───── Exercise material

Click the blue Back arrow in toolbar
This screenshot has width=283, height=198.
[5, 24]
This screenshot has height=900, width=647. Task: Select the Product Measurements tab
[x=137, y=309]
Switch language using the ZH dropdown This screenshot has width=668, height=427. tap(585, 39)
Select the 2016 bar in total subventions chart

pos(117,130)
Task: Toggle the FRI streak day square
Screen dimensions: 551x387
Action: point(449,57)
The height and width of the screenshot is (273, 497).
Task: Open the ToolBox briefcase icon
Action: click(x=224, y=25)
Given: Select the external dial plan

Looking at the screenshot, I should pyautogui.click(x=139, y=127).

──────────
───── Exercise material

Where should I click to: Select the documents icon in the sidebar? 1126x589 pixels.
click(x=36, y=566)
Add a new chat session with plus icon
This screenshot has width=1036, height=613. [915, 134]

──────────

Problem to work on
In the entries above, find the line with "This screenshot has width=283, height=198." and the line with "Task: Toggle the FRI streak day square", then restate word for word both of them and every line between, with nothing more.

Expected output
This screenshot has width=283, height=198.
[5, 24]
This screenshot has height=900, width=647. Task: Select the Product Measurements tab
[x=137, y=309]
Switch language using the ZH dropdown This screenshot has width=668, height=427. tap(585, 39)
Select the 2016 bar in total subventions chart

pos(117,130)
Task: Toggle the FRI streak day square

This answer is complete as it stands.